Early administration of the first dose of antibiotic was independently associated with increased survival. Other studies have obtained the same results [19], but never in a population of patients with CAP due to an unidentified organism. International guidelines recommend delivery of the first dose of antibiotic as soon as CAP is diagnosed [13]; likewise, the sepsis survival campaign suggests initiation of antibiotic treatment within an hour of recognition of severe sepsis or septic shock [3]. Although several papers have proposed early antibiotic administration as a quality-of-treatment marker [20], our results suggest that prompt antibiotic delivery should be guaranteed to all patients with CAP.

Another important finding in the present paper is the association between adherence to international guidelines and the increase in survival. Similar results were reported in patients with pneumonia by a confirmed microorganism [7] and non-severe hospitalized adults [21]; however, this issue has not been addressed to date in patients with pneumonia of unknown etiology. This finding confirms the importance of compliance with management guidelines.

The most important limitation of the present study is that no systematic search for virus infection or comprehensive molecular testing for respiratory pathogens was performed. This is because many of the diagnostic techniques at our disposal today were not available during the first study period. This is an important point: among patients receiving prior antibiotics, 78 % had a bacterial pathogen detected by PCR but only 32 % were culture-positive [22]. Jain et al. [23] recently observed that CAP due to an unidentified microorganism might be caused by rhinovirus in a significant proportion of patients. Second, residual confounding due to the retrospective and observational design of the analysis should be mentioned. Moreover, 96 patients were excluded due to missing data about clinical evolution, with an imbalance in the proportion of exclusion between the two cohorts, which may represent a potential source of bias and limit the validity of comparisons. ICU mortality was chosen to identify “direct causes of death”, but we ignore the “hidden” mortality, because some patients may be transferred to the floor and not be censored because they die outside the ICU. Another limitation is the lack of data on pneumococcal/influenza vaccination strategies, septic shock resuscitation, and mechanical ventilation setting in both cohorts.
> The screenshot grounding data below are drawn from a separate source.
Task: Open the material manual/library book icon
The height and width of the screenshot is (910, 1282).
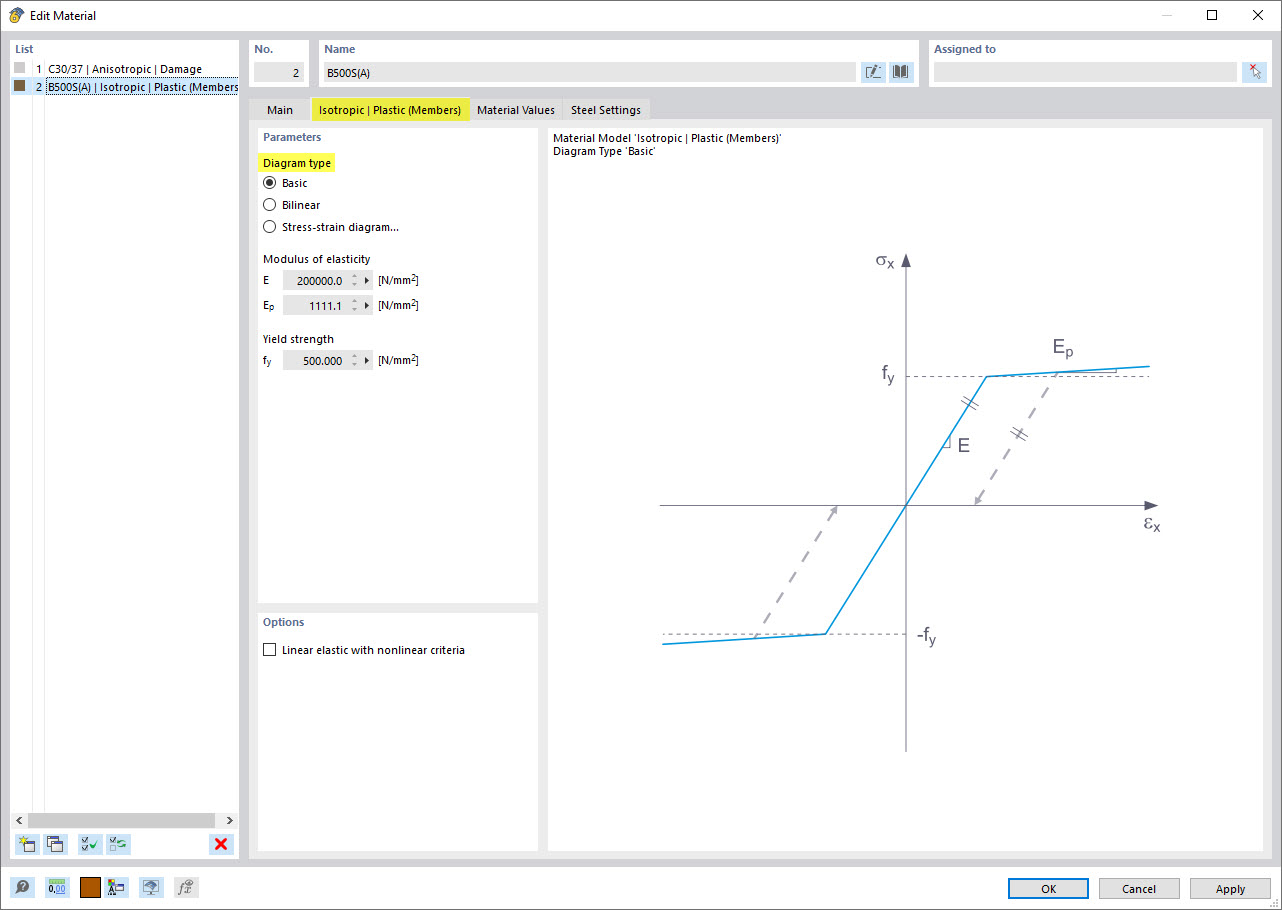Action: pos(901,71)
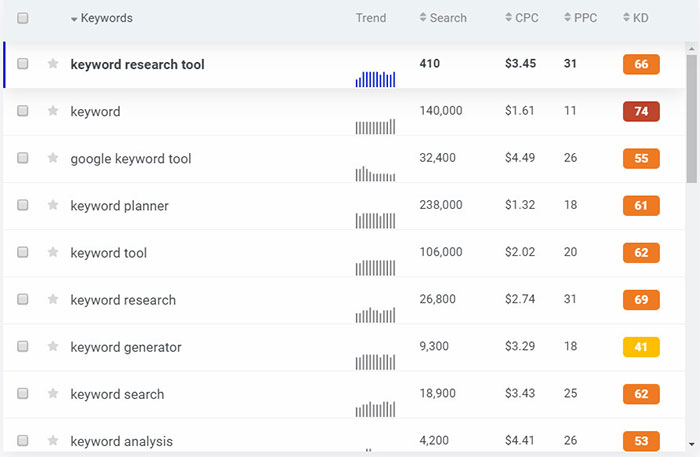Click star next to 'keyword planner'
Image resolution: width=700 pixels, height=457 pixels.
coord(53,205)
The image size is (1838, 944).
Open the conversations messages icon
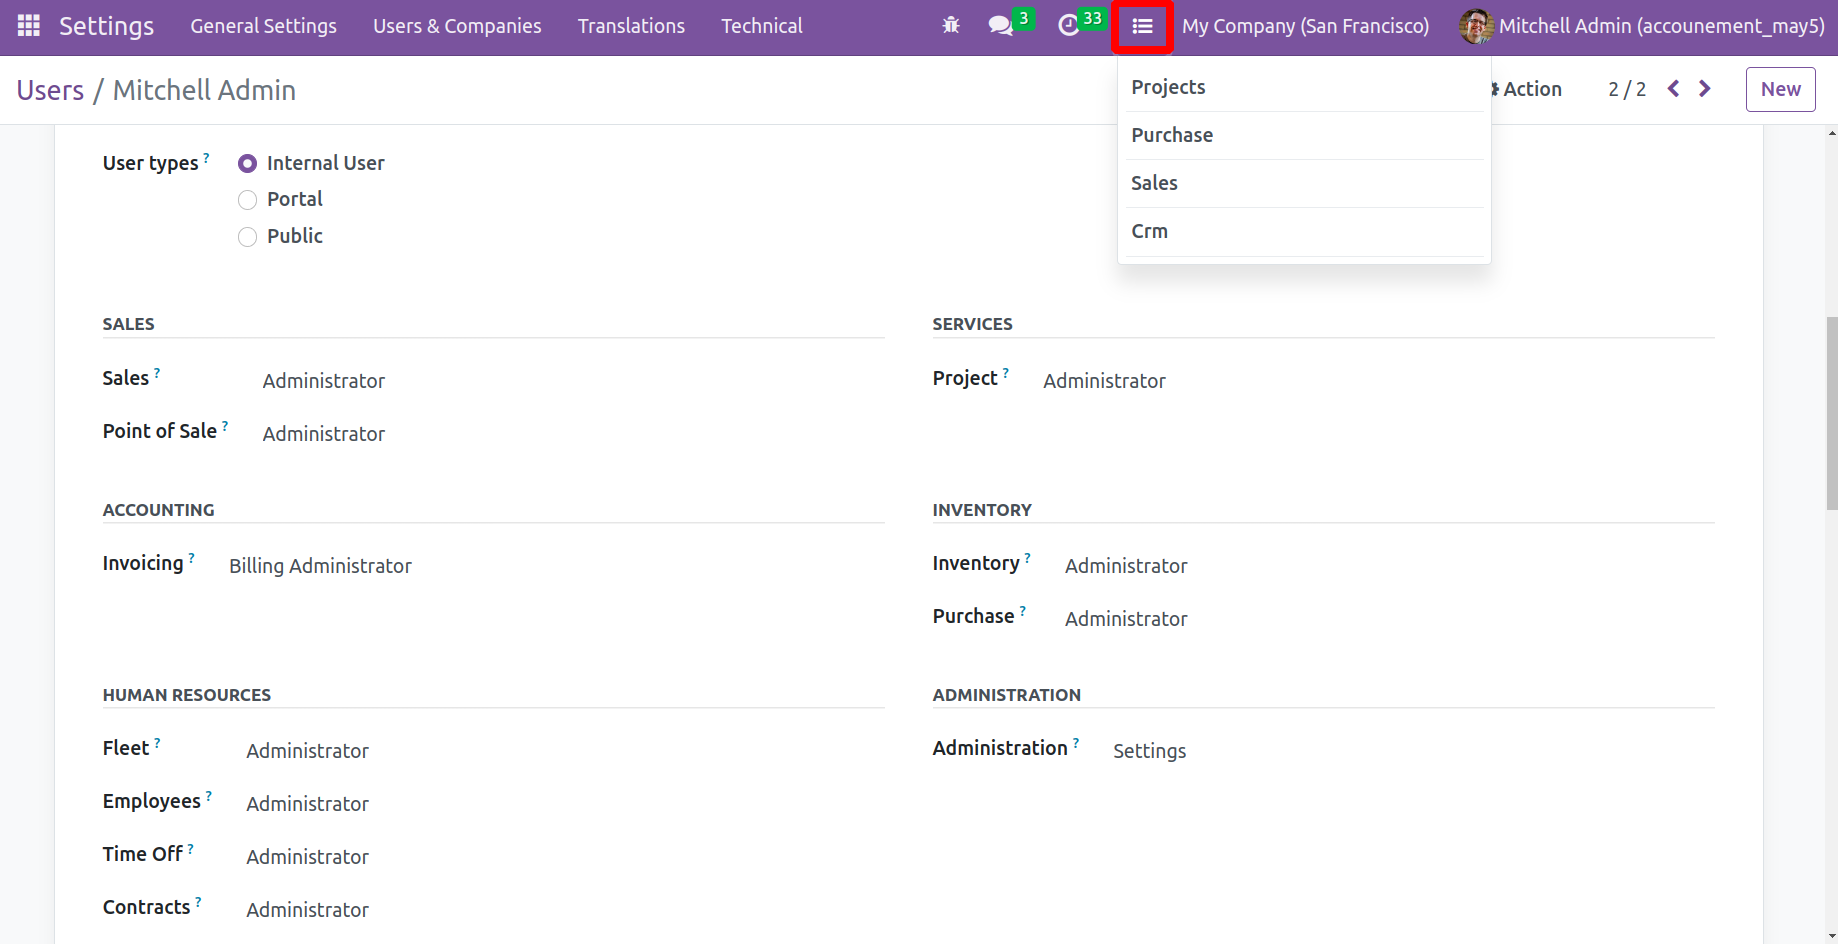(x=1000, y=26)
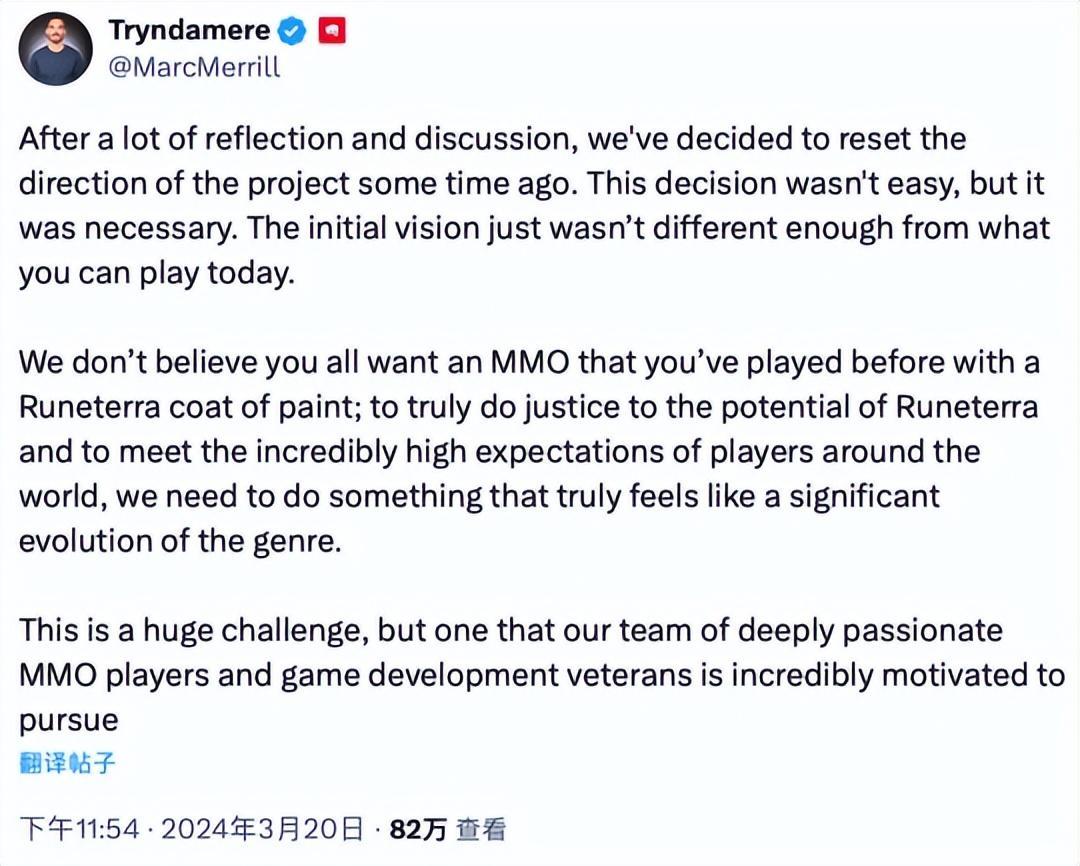Click the 翻译帖子 translate post link
Screen dimensions: 1080x866
[x=67, y=764]
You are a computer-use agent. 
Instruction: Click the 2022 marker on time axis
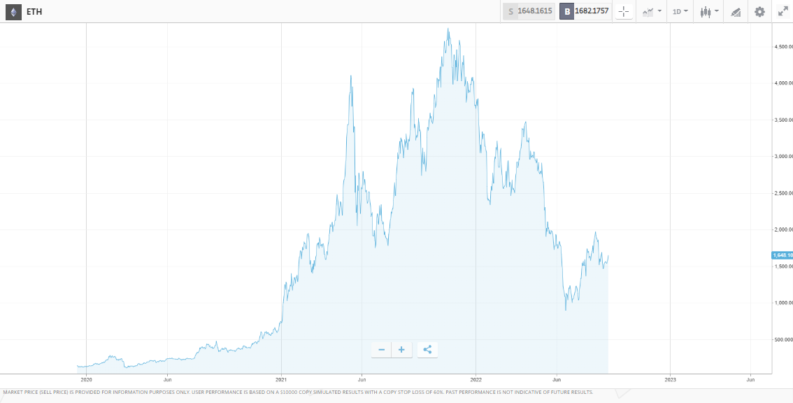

Whether these potential differences in strategies represented a bias is unknown. Indeed, several changes in the management of CAP and a general improvement in global care over time may have caused the observed outcomes and early antibiotic administration may be a confounding factor for these variables. Indeed, a scatterplot graph that analyzes mortality with respect to the year/month of admission would be interesting, but it requires a larger cohort and, with the current sample size, was not feasible. Estimated mortality was based on scores validated in different populations and periods, but it is unlikely that they influenced the multivariate model. Important strengths include the multicenter design, the comprehensive data collection over a period of 15 years, the high quality of the cleaned database, and the high severity-of-illness of patients.

Conclusions

Our findings confirm that, over the past 15 years, survival for community-acquired pneumonia (CAP) in the intensive care unit (ICU) has improved in all subsets, like in sepsis, myocardial infarction, or stroke. Better implementation of the recommendations in the guidelines has been associated with improved survival in a condition that remains a management challenge, being the first cause of sepsis in general ICUs.